Kepala Pelaksana BPBD Kabupaten Lebong, Saprul, menegaskan bahwa wilayah bantaran sungai dan daerah lereng perbukitan menjadi titik paling rawan saat ini. Ia meminta warga tidak lengah meski situasi mulai kondusif.
“Kami imbau masyarakat, terutama yang tinggal di pinggir sungai dan daerah rawan longsor, untuk selalu hati-hati. Cuaca ekstrem masih berpotensi memicu bencana lanjutan,” ujar Saprul saat dikonfirmasi pada Minggu (12/4/2026).
Daftar Wilayah Terdampak: Ratusan Rumah Rusak
Berdasarkan data terbaru yang dihimpun tim di lapangan, dampak banjir bandang dan tanah longsor ini tersebar di lima kecamatan, yakni Uram Jaya, Amen, Lebong Utara, Lebong Tengah, dan Pinang Belapis.
Kerugian materil cukup signifikan dengan rincian rumah terdampak sebagai berikut:
- Desa Kota Agung: 374 KK (rusak ringan) dan 10 hektare sawah terendam.
- Desa Nangai Amen: 273 KK (rusak ringan) dan 13 KK (rusak berat).
- Desa Tangua: 270 KK (rusak ringan) dan 1 KK (rusak berat).
- Kelurahan Pasar Muara Aman: 138 KK (rusak ringan).
- Kampung Muara Aman: 137 KK (rusak ringan).
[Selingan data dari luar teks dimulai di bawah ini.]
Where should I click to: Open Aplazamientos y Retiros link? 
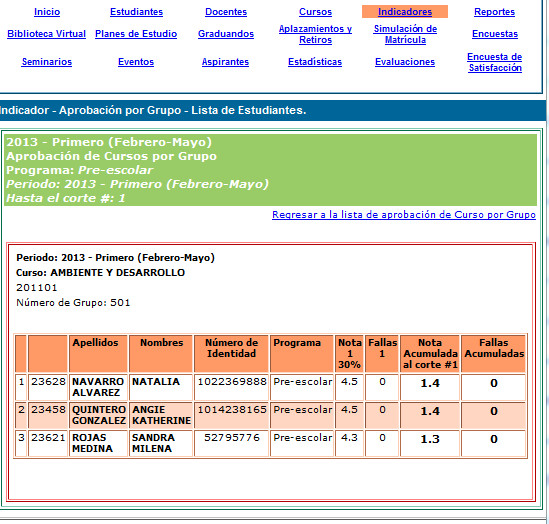click(x=315, y=34)
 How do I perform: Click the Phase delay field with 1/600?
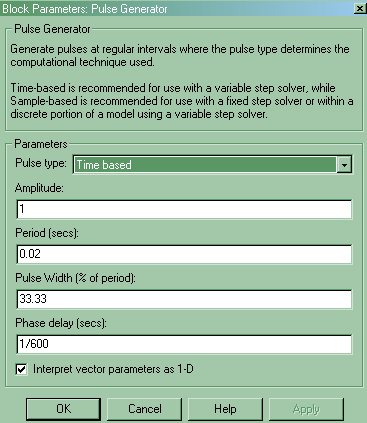184,344

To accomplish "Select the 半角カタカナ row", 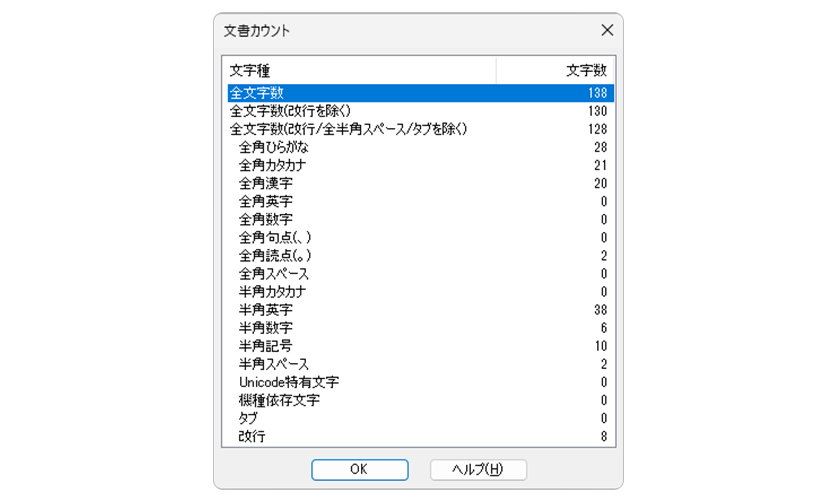I will point(421,292).
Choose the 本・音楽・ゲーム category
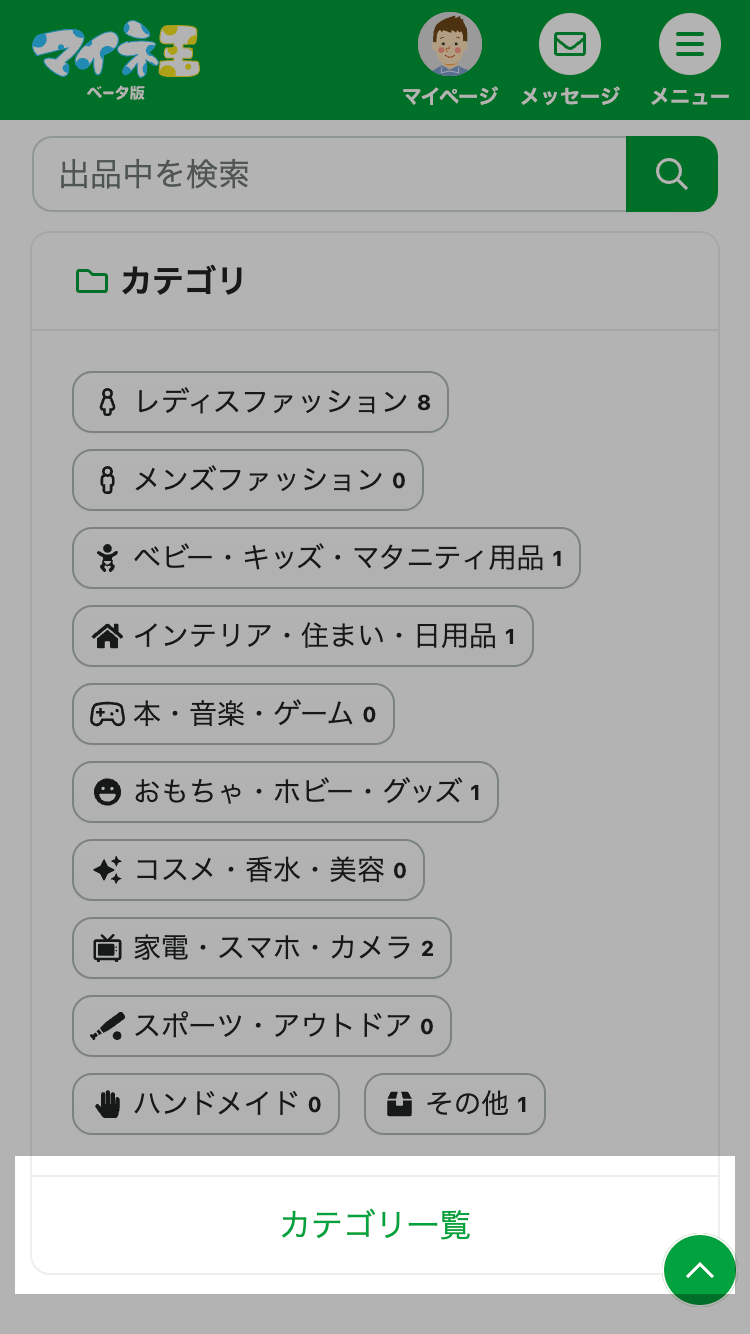Viewport: 750px width, 1334px height. [233, 714]
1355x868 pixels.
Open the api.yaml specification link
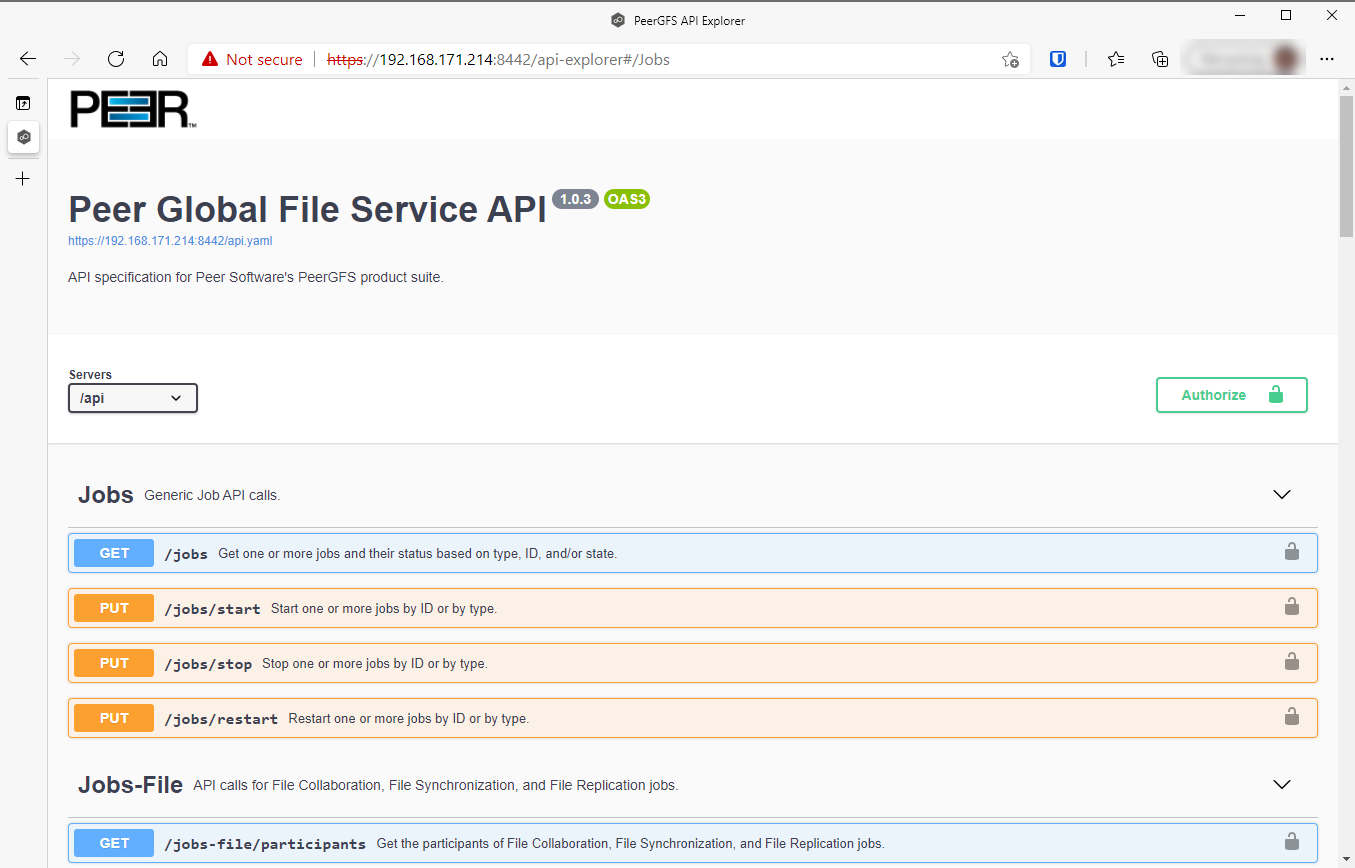(170, 241)
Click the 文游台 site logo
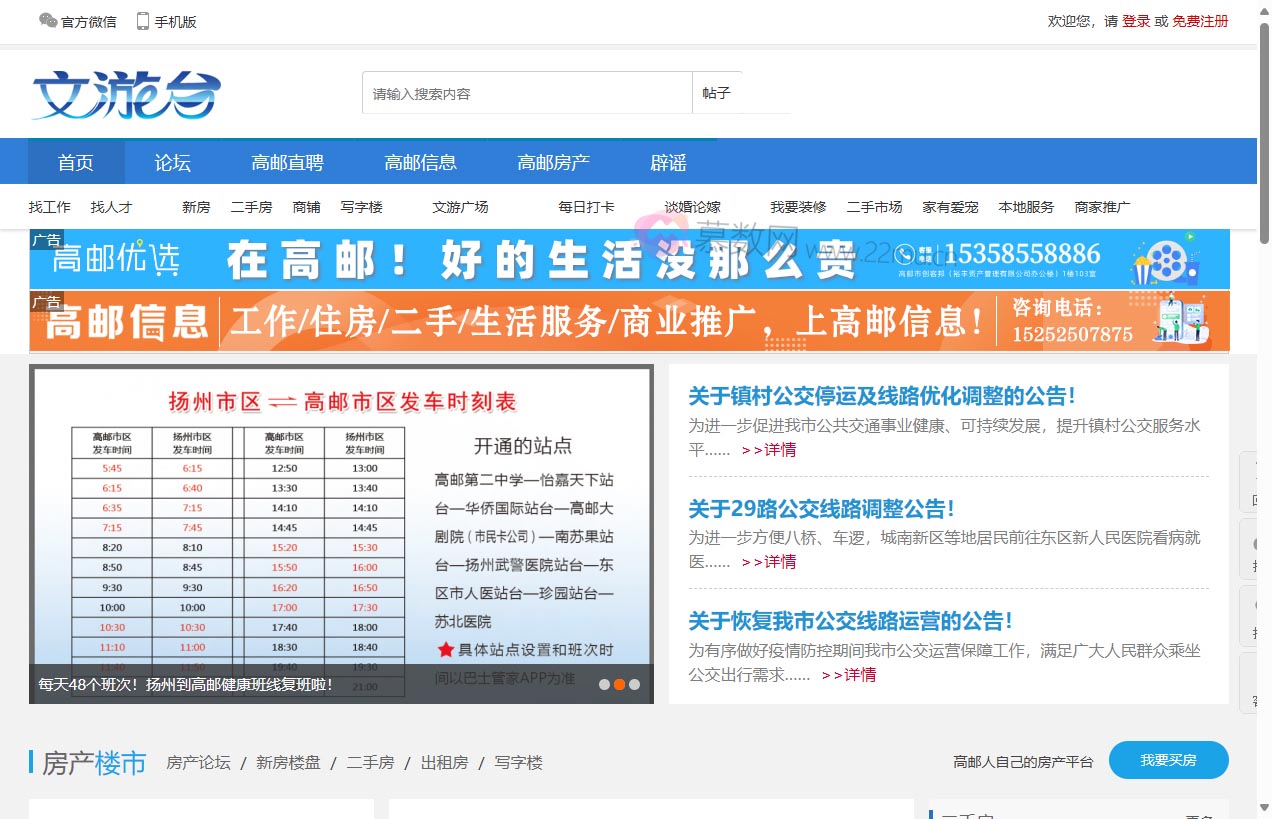 pyautogui.click(x=126, y=94)

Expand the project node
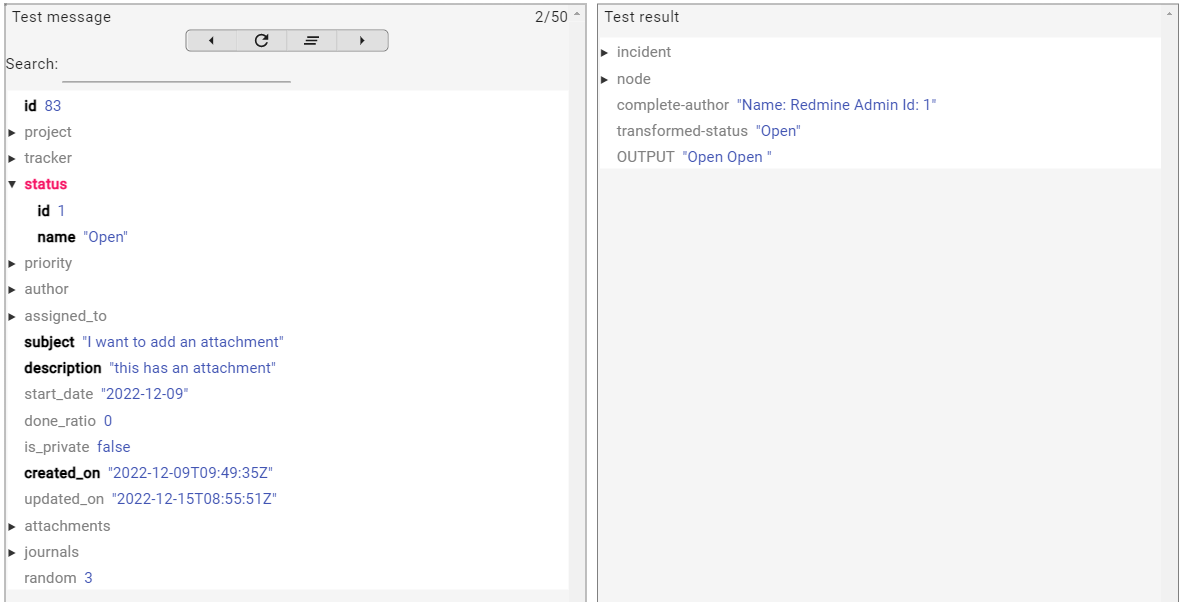coord(12,132)
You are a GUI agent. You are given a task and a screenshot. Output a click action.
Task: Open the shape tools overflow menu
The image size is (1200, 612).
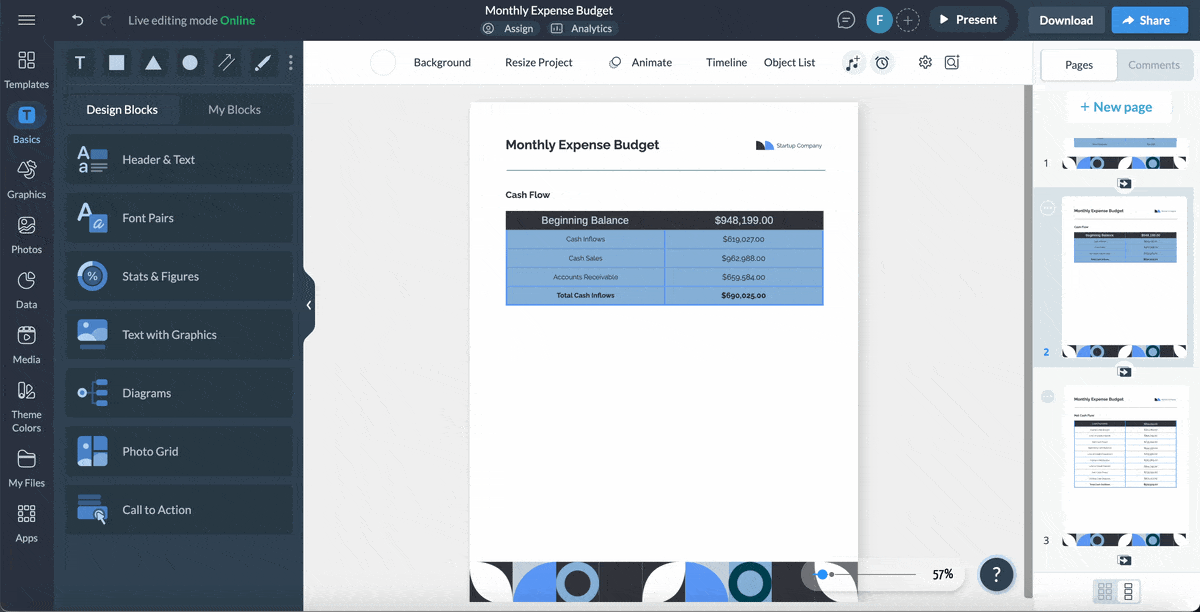pyautogui.click(x=290, y=62)
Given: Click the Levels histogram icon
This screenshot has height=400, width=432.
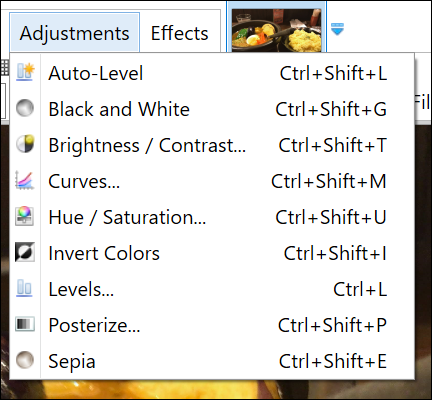Looking at the screenshot, I should tap(25, 288).
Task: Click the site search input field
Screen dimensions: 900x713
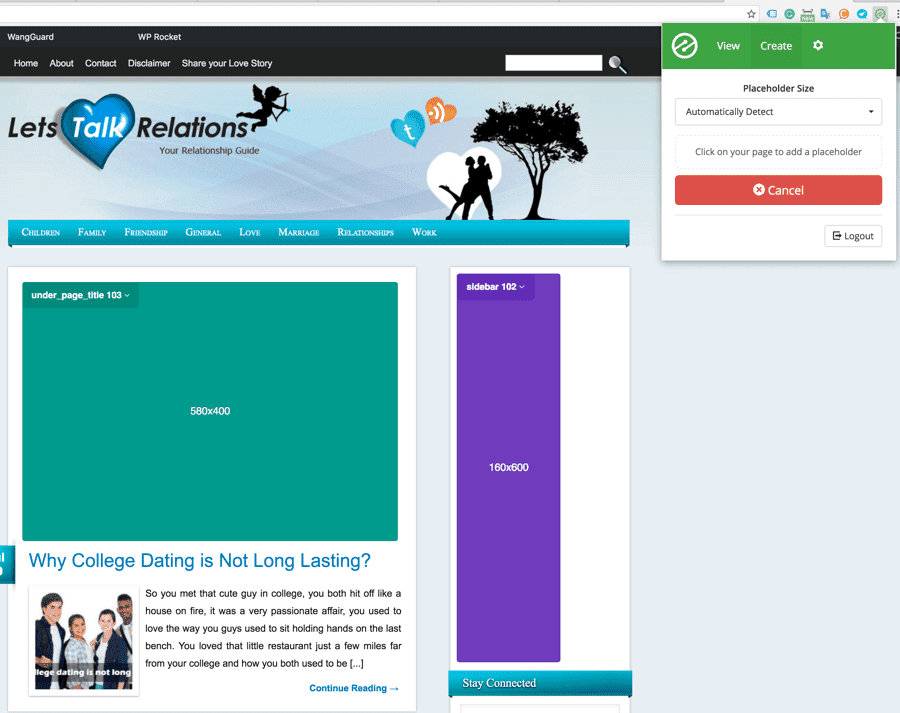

Fasilitas Umum Lumpuh, Ribuan Buku Sekolah Hancur
Bencana ini tidak hanya menghantam permukiman, tetapi juga melumpuhkan sejumlah infrastruktur vital. Di Desa Tunggang, sebuah jembatan gantung dilaporkan putus total, sementara jalan usaha tani tertutup material longsor. Jaringan irigasi dan pipa air bersih warga di beberapa desa juga mengalami kerusakan parah.
Sektor pendidikan menjadi salah satu yang paling terpukul. Di SMPN 01 Lebong, tercatat sekitar 8.000 eksemplar buku perpustakaan hancur terendam lumpur. Selain itu, ratusan meja, kursi, hingga perangkat elektronik seperti komputer dan laptop di beberapa sekolah (SDN 76, SMPN 03, SMPN 09, dan SMP Muhammadiyah 05) dilaporkan rusak berat.
Lapor Segera Jika Ada Tanda Bahaya
BPBD Lebong meminta warga aktif memantau kondisi lingkungan sekitar. Jika ditemukan adanya retakan tanah, peningkatan debit air sungai yang tidak wajar, atau pergerakan tanah di perbukitan, warga diminta segera melapor ke posko terdekat.
“Proses pemulihan saat ini sedang berjalan, koordinasi lintas instansi terus kami lakukan. Prioritas kami adalah memastikan keselamatan warga dan memulihkan akses fasilitas publik,” tutup Saprul.